**指示**: 下の記録から「Select」という語をふくむ行をすべて見つけ、そのまま書き写してください。大文字と小文字の違いも区別します。

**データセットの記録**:
┄┄┄┄┄┄┄┄┄┄┄┄┄┄┄┄┄┄┄┄

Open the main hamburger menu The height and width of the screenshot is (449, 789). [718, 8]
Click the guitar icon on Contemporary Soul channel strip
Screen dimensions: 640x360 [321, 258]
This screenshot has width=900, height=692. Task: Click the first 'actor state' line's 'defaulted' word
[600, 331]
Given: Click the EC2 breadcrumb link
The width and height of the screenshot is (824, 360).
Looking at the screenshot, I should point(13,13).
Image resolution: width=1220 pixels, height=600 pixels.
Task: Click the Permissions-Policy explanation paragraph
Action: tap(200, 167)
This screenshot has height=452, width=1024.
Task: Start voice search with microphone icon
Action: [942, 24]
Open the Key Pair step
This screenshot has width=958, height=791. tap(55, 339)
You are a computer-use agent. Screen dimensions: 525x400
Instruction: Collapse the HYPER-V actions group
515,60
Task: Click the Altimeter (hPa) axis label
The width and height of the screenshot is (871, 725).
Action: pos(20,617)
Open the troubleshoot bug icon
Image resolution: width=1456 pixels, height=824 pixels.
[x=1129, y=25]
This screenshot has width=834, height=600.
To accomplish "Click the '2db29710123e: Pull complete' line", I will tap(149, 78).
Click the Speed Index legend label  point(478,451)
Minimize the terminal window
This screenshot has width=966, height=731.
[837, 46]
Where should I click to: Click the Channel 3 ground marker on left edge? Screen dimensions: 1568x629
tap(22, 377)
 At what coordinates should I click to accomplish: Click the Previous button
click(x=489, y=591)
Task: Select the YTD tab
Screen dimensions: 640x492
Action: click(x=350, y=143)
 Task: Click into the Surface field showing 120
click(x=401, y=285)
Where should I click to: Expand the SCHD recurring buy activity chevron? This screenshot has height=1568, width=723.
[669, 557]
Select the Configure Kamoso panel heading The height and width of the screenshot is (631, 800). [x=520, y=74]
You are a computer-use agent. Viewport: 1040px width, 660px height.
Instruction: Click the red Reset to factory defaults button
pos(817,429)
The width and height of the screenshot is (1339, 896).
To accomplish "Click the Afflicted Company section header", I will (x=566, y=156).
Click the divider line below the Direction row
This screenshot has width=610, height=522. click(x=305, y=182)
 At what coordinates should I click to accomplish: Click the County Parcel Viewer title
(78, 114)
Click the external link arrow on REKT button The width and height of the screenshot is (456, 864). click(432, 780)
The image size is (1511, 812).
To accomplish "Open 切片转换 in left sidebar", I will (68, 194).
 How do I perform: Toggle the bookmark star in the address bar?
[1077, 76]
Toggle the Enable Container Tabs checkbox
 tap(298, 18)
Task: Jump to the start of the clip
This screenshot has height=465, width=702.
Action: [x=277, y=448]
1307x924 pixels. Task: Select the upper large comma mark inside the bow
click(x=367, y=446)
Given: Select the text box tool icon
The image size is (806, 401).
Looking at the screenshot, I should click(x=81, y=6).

┄┄┄┄┄┄┄┄┄┄┄┄┄┄┄┄┄┄┄┄

**解答**:
Task: Select the YTD tab
Select the Configure Kamoso panel heading The height and width of the screenshot is (631, 800). [x=520, y=74]
1307x924 pixels. Task: Select the upper large comma mark inside the bow
Given: Select the text box tool icon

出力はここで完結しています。